**Task to carry out**. Each line of the listing below must be retyped as given.
________________________
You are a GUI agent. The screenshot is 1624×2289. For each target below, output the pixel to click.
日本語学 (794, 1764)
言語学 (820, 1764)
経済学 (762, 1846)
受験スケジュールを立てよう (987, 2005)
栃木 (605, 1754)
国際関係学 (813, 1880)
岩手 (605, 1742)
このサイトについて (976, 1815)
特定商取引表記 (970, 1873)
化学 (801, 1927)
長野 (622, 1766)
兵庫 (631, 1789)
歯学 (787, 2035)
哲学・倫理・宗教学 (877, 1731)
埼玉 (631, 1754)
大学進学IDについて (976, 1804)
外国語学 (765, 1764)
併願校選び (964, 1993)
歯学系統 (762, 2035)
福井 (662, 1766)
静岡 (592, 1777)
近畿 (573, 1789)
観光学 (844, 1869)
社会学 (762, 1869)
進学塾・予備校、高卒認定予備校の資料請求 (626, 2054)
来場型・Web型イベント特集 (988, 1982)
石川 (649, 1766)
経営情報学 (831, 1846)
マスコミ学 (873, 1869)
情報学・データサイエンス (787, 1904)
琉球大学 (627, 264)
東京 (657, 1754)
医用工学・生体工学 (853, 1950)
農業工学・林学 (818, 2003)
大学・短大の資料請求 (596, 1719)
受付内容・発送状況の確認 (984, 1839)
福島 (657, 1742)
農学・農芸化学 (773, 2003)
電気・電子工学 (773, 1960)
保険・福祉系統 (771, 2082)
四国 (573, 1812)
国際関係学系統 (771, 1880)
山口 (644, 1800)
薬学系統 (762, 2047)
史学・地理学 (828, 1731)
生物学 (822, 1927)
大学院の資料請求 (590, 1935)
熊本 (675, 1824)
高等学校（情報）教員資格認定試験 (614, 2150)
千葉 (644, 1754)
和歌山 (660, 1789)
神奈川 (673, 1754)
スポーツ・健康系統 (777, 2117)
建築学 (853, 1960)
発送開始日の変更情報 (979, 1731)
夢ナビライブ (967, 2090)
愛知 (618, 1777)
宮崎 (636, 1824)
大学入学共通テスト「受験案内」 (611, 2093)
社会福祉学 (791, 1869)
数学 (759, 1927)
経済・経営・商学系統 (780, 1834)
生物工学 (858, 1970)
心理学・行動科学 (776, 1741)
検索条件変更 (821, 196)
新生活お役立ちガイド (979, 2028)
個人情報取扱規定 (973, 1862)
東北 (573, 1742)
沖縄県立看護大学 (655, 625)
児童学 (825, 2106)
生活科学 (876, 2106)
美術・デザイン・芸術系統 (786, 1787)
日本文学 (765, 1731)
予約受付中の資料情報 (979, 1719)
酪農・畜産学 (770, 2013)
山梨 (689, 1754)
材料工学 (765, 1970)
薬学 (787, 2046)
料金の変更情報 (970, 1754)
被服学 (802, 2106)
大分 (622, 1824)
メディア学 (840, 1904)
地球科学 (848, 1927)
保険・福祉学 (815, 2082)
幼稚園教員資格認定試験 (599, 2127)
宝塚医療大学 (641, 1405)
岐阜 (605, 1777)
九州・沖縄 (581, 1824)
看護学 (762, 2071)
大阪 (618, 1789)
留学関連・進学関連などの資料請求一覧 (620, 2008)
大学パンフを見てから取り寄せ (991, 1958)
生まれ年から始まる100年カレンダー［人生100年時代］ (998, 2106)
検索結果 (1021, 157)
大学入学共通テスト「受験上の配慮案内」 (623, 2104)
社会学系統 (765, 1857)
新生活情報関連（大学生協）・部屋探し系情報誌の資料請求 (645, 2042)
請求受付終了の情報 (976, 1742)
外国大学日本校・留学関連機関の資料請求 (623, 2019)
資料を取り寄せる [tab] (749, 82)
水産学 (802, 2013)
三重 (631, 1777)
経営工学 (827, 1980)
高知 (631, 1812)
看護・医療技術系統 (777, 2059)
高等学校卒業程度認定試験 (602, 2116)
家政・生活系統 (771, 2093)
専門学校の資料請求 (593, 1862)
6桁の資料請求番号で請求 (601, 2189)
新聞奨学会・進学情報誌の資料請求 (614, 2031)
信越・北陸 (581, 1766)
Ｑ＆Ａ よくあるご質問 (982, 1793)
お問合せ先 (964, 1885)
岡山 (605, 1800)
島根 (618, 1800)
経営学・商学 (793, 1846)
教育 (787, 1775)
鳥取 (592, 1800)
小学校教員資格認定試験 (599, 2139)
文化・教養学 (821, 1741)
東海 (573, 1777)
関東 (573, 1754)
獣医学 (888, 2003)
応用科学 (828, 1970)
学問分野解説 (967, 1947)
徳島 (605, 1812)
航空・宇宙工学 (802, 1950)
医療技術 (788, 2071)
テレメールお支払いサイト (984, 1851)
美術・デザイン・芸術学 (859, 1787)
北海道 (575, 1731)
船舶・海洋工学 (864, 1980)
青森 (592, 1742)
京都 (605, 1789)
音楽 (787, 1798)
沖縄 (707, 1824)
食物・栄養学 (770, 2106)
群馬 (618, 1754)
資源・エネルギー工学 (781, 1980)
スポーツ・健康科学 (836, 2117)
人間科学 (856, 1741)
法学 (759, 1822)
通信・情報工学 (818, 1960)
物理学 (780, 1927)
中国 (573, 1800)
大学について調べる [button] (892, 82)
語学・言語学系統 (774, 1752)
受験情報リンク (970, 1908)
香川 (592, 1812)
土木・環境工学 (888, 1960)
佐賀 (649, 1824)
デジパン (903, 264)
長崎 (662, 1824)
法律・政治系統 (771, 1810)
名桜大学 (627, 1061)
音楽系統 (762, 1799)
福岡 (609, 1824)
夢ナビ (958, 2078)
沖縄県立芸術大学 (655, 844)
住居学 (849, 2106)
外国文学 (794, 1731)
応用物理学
________________________
**Answer space**.
You are a GUI agent. The screenshot is 1624×2289. For each target below, output the pixel to click.
日本語学 (794, 1764)
言語学 (820, 1764)
経済学 (762, 1846)
受験スケジュールを立てよう (987, 2005)
栃木 (605, 1754)
国際関係学 (813, 1880)
岩手 (605, 1742)
このサイトについて (976, 1815)
特定商取引表記 (970, 1873)
化学 (801, 1927)
長野 (622, 1766)
兵庫 (631, 1789)
歯学 (787, 2035)
哲学・倫理・宗教学 (877, 1731)
埼玉 (631, 1754)
大学進学IDについて (976, 1804)
外国語学 (765, 1764)
併願校選び (964, 1993)
歯学系統 (762, 2035)
福井 (662, 1766)
静岡 (592, 1777)
近畿 (573, 1789)
観光学 (844, 1869)
社会学 (762, 1869)
進学塾・予備校、高卒認定予備校の資料請求 (626, 2054)
来場型・Web型イベント特集 (988, 1982)
石川 (649, 1766)
経営情報学 (831, 1846)
マスコミ学 (873, 1869)
情報学・データサイエンス (787, 1904)
琉球大学 (627, 264)
東京 (657, 1754)
医用工学・生体工学 (853, 1950)
農業工学・林学 (818, 2003)
大学・短大の資料請求 (596, 1719)
受付内容・発送状況の確認 (984, 1839)
福島 (657, 1742)
農学・農芸化学 (773, 2003)
電気・電子工学 (773, 1960)
保険・福祉系統 (771, 2082)
四国 (573, 1812)
国際関係学系統 (771, 1880)
山口 (644, 1800)
薬学系統 (762, 2047)
史学・地理学 (828, 1731)
生物学 (822, 1927)
大学院の資料請求 (590, 1935)
熊本 (675, 1824)
高等学校（情報）教員資格認定試験 (614, 2150)
千葉 (644, 1754)
和歌山 (660, 1789)
神奈川 (673, 1754)
スポーツ・健康系統 (777, 2117)
建築学 (853, 1960)
発送開始日の変更情報 (979, 1731)
夢ナビライブ (967, 2090)
愛知 (618, 1777)
宮崎 (636, 1824)
大学入学共通テスト「受験案内」 (611, 2093)
社会福祉学 (791, 1869)
数学 (759, 1927)
経済・経営・商学系統 (780, 1834)
生物工学 (858, 1970)
心理学・行動科学 (776, 1741)
検索条件変更 (821, 196)
新生活お役立ちガイド (979, 2028)
個人情報取扱規定 (973, 1862)
東北 (573, 1742)
沖縄県立看護大学 (655, 625)
児童学 (825, 2106)
生活科学 (876, 2106)
美術・デザイン・芸術系統 (786, 1787)
日本文学 (765, 1731)
予約受付中の資料情報 (979, 1719)
酪農・畜産学 (770, 2013)
山梨 (689, 1754)
材料工学 (765, 1970)
薬学 (787, 2046)
料金の変更情報 (970, 1754)
被服学 (802, 2106)
大分 (622, 1824)
メディア学 (840, 1904)
地球科学 (848, 1927)
保険・福祉学 (815, 2082)
幼稚園教員資格認定試験 (599, 2127)
宝塚医療大学 (641, 1405)
岐阜 (605, 1777)
九州・沖縄 (581, 1824)
看護学 (762, 2071)
大阪 (618, 1789)
留学関連・進学関連などの資料請求一覧 (620, 2008)
大学パンフを見てから取り寄せ (991, 1958)
生まれ年から始まる100年カレンダー［人生100年時代］ (998, 2106)
検索結果 (1021, 157)
大学入学共通テスト「受験上の配慮案内」 (623, 2104)
社会学系統 (765, 1857)
新生活情報関連（大学生協）・部屋探し系情報誌の資料請求 (645, 2042)
請求受付終了の情報 (976, 1742)
外国大学日本校・留学関連機関の資料請求 (623, 2019)
資料を取り寄せる [tab] (749, 82)
水産学 (802, 2013)
三重 (631, 1777)
経営工学 (827, 1980)
高知 (631, 1812)
看護・医療技術系統 (777, 2059)
高等学校卒業程度認定試験 (602, 2116)
家政・生活系統 (771, 2093)
専門学校の資料請求 (593, 1862)
6桁の資料請求番号で請求 (601, 2189)
新聞奨学会・進学情報誌の資料請求 (614, 2031)
信越・北陸 (581, 1766)
Ｑ＆Ａ よくあるご質問 (982, 1793)
お問合せ先 (964, 1885)
岡山 (605, 1800)
島根 (618, 1800)
経営学・商学 (793, 1846)
教育 (787, 1775)
鳥取 (592, 1800)
小学校教員資格認定試験 (599, 2139)
文化・教養学 (821, 1741)
東海 (573, 1777)
関東 (573, 1754)
獣医学 (888, 2003)
応用科学 (828, 1970)
学問分野解説 (967, 1947)
徳島 (605, 1812)
航空・宇宙工学 (802, 1950)
医療技術 (788, 2071)
テレメールお支払いサイト (984, 1851)
美術・デザイン・芸術学 (859, 1787)
北海道 (575, 1731)
船舶・海洋工学 (864, 1980)
青森 (592, 1742)
京都 (605, 1789)
音楽 (787, 1798)
沖縄 (707, 1824)
食物・栄養学 (770, 2106)
群馬 (618, 1754)
資源・エネルギー工学 (781, 1980)
スポーツ・健康科学 (836, 2117)
人間科学 (856, 1741)
法学 (759, 1822)
通信・情報工学 (818, 1960)
物理学 (780, 1927)
中国 (573, 1800)
大学について調べる [button] (892, 82)
語学・言語学系統 (774, 1752)
受験情報リンク (970, 1908)
香川 (592, 1812)
土木・環境工学 (888, 1960)
佐賀 (649, 1824)
デジパン (903, 264)
長崎 (662, 1824)
法律・政治系統 (771, 1810)
名桜大学 (627, 1061)
音楽系統 (762, 1799)
福岡 (609, 1824)
夢ナビ (958, 2078)
沖縄県立芸術大学 (655, 844)
住居学 (849, 2106)
外国文学 (794, 1731)
応用物理学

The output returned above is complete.